Germany parliament approves late-term abortion restrictions

[JURIST] The German Bundestag [official website, in German] voted Wednesday in favor of heightened requirements for late-term abortions including a three-day waiting period and a mandatory psychological evaluation. Current law in Germany outlaws abortions after 12 weeks of pregnancy [text, PDF, in German] except in circumstances in which the mental or physical health of the mother is threatened or when the fetus is severely affected and may not be viable. The amendments to the Conflicts of Pregnancy Act [materials, in German], approved by a vote of 326-234, require doctors to counsel pregnant women seeking a late-term abortion about possible medical and psychological consequences and impose a three-day consideration period between the counseling session and the procedure. The legislation is aimed at reducing the number of late-term abortions currently being sought by encouraging pregnant women to change their minds. Doctors failing to impose the new regulations may be fined [Local report]. Some members of the Social Democratic Party [party website, in German] urged for a more flexible waiting period [DW report] that could be determined on a case-by-case basis. The new regulations will go into effect in 2010.

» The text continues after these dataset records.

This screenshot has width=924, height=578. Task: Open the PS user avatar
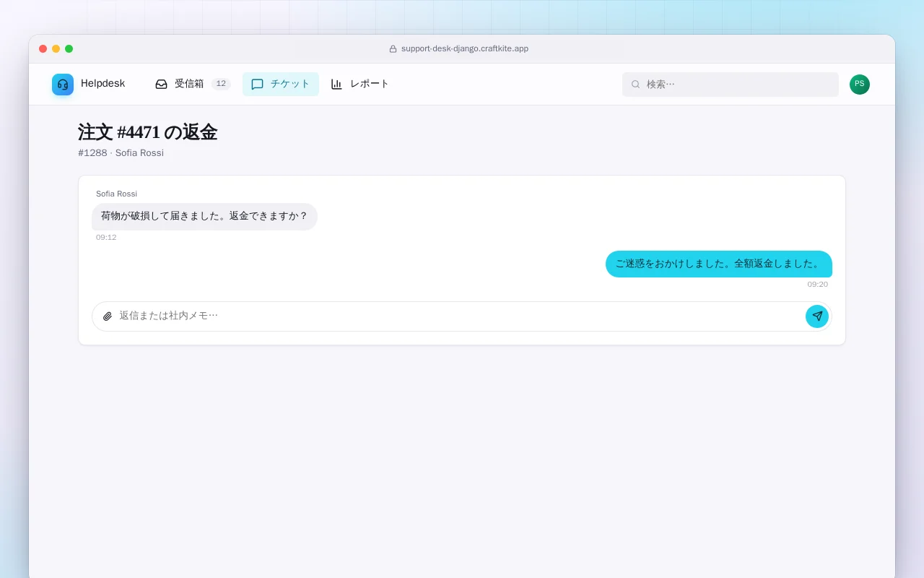(x=860, y=85)
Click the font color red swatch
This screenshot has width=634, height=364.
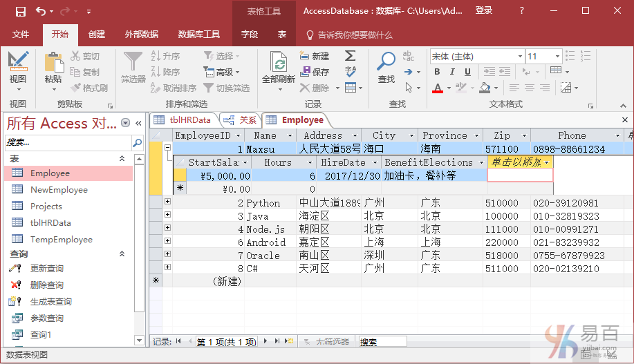point(437,88)
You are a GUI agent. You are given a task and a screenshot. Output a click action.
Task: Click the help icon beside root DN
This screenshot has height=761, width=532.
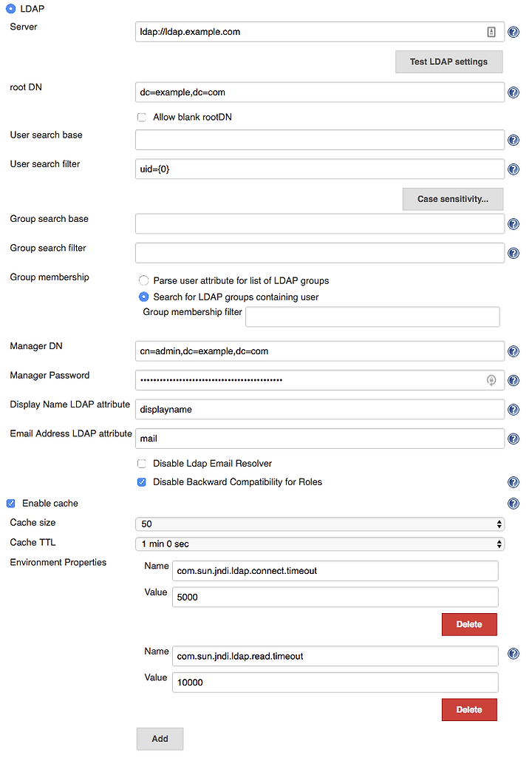[x=513, y=92]
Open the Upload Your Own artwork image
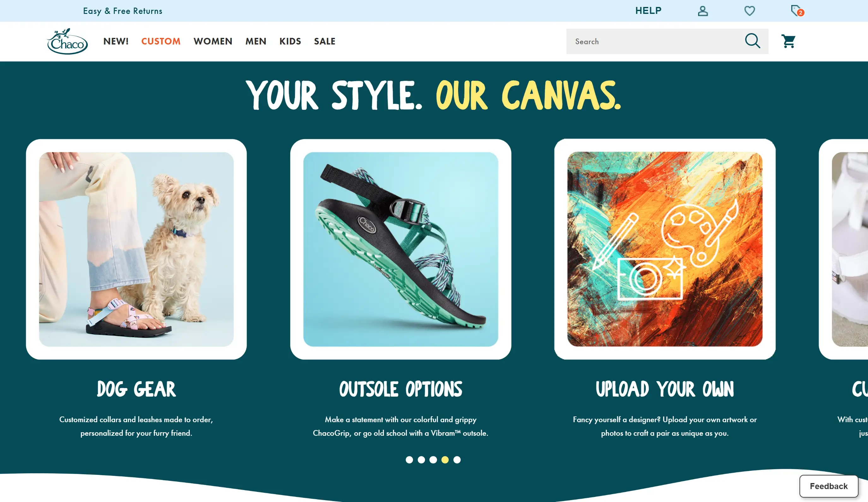 click(665, 249)
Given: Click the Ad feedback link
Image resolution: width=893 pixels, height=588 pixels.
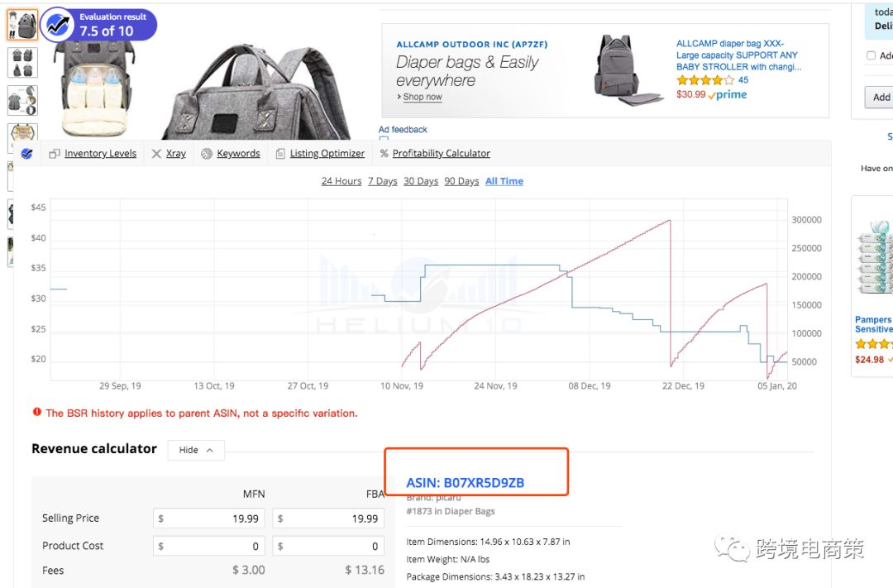Looking at the screenshot, I should pos(403,130).
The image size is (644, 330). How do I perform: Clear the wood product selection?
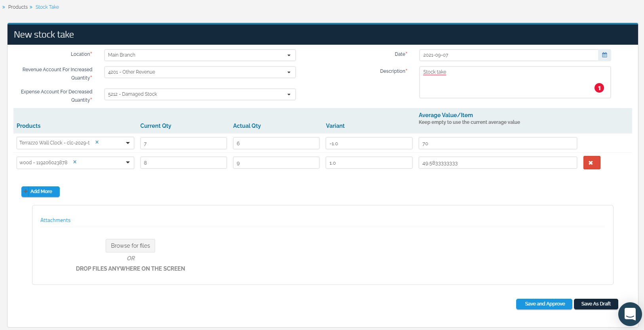(x=75, y=162)
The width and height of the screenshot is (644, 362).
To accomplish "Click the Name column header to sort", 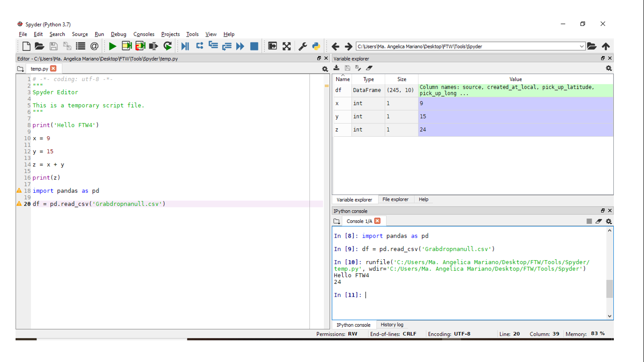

Abortion laws in Europe vary, with most countries allowing the procedure to be performed up to twelve weeks [BBC backgrounder] into pregnancy. In March, Spain proposed changes to liberalize their abortion laws, sparking widespread protests [JURIST reports]. In 1992, the US Supreme Court approved a 24-hour waiting period [opinion text] imposed by Pennsylvania for obtaining an abortion, holding that such a requirement was not an undue burden on the pregnant woman.